期刊名称:Proceedings of the National Academy of Sciences
印刷版ISSN:0027-8424
电子版ISSN:1091-6490
出版年度:1989
卷号:86
期号:15
页码:5868-5872
DOI:10.1073/pnas.86.15.5868
语种:English
出版社:The National Academy of Sciences of the United States of America
摘要:We previously reported specific cross-linking of 125I-labeled insulin and 125I-labeled insulin-like growth factor I (IGF-I) to the alpha subunit of their respective receptors in chicken embryos of 20 somites and older. To achieve adequate sensitivity and localize spatially the receptors in younger embryos, we adapted an autoradiographic technique using whole-mounted chicken blastoderms. Insulin receptors and IGF-I receptors were expressed and could be localized as early as gastrulation, before the first somite is formed. Relative density was analyzed by a computer-assisted image system, revealing overall slightly higher binding of IGF-I than of insulin. Structures rich in both types of receptors were predominantly of ectodermal origin: Hensen's node in gastrulating embryos and neural folds, neural tube and optic vesicles during neurulation.
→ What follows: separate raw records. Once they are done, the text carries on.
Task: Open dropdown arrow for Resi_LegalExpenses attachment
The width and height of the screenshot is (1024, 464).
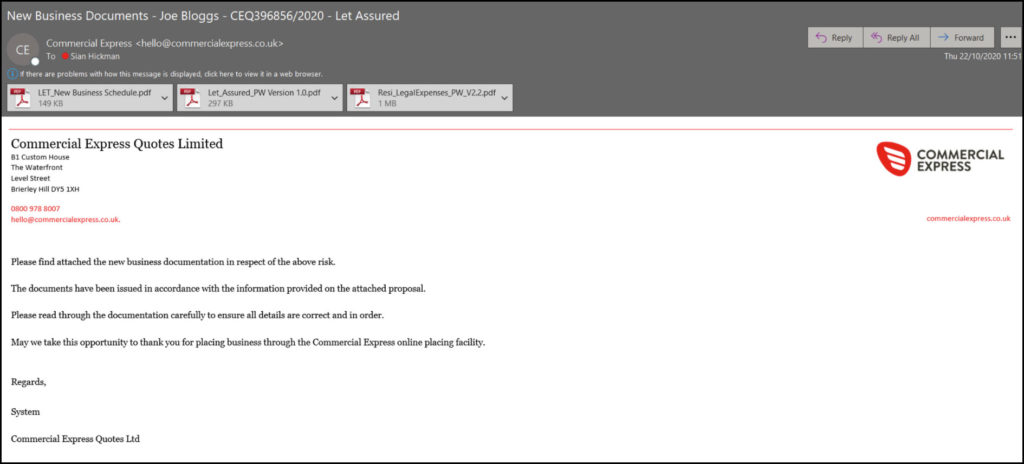Action: (505, 97)
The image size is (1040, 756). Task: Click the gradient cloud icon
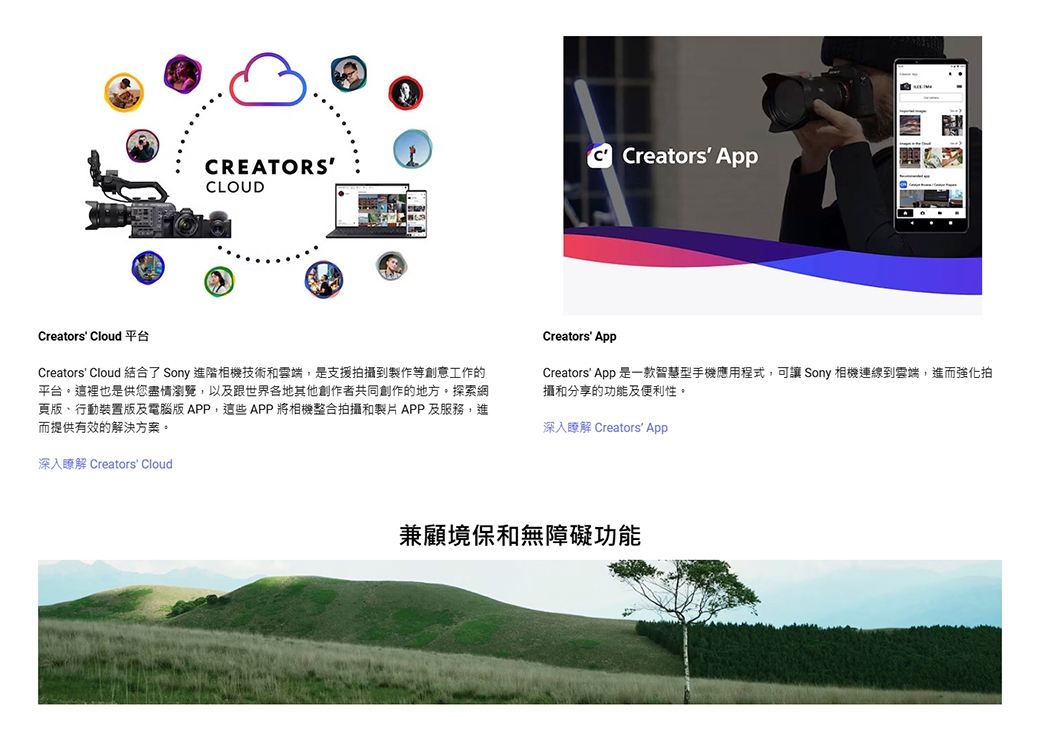[x=267, y=80]
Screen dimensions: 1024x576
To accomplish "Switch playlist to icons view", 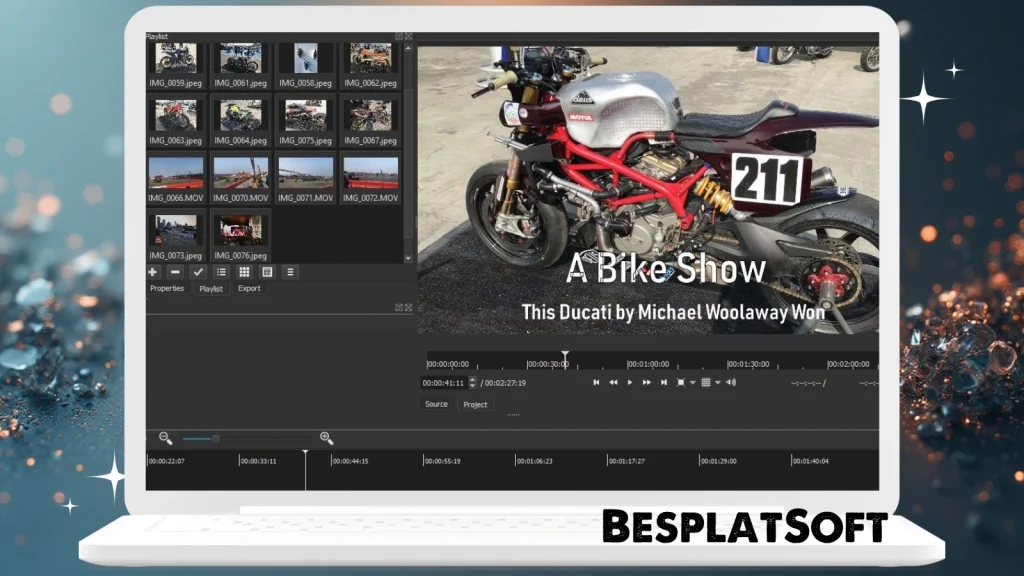I will pos(267,271).
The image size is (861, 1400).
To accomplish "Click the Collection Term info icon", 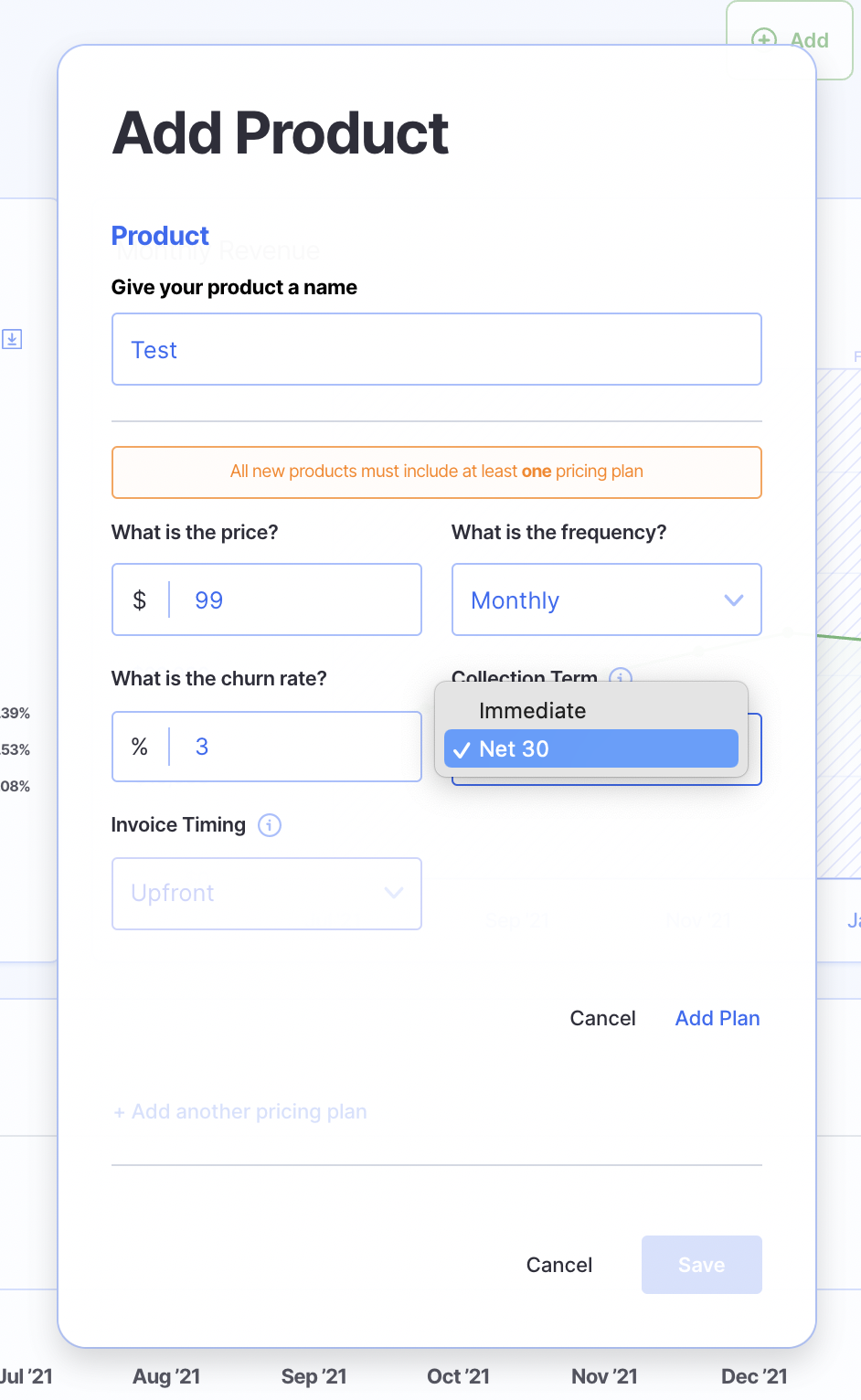I will tap(621, 677).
The signal transduction capability of the receptors in early organogenesis was assessed by their ability to phosphorylate the exogenous substrate poly(Glu80Tyr20). Ligand-dependent tyrosine phosphorylation was demonstrable with both insulin and IGF-I in glycoprotein-enriched preparations from embryos at days 2 through 6 of embryogenesis. There was a developmentally regulated change in ligand-dependent tyrosine kinase activity, with a sharp increase from day 2 to day 4, in contrast with a small increase in the ligand binding. Binding of 125I-labeled IGF-I was, with the solubilized receptors, severalfold higher than binding of 125I-labeled insulin. However, the insulin-dependent phosphorylation was as high as the IGF-I-dependent phosphorylation at each developmental stage.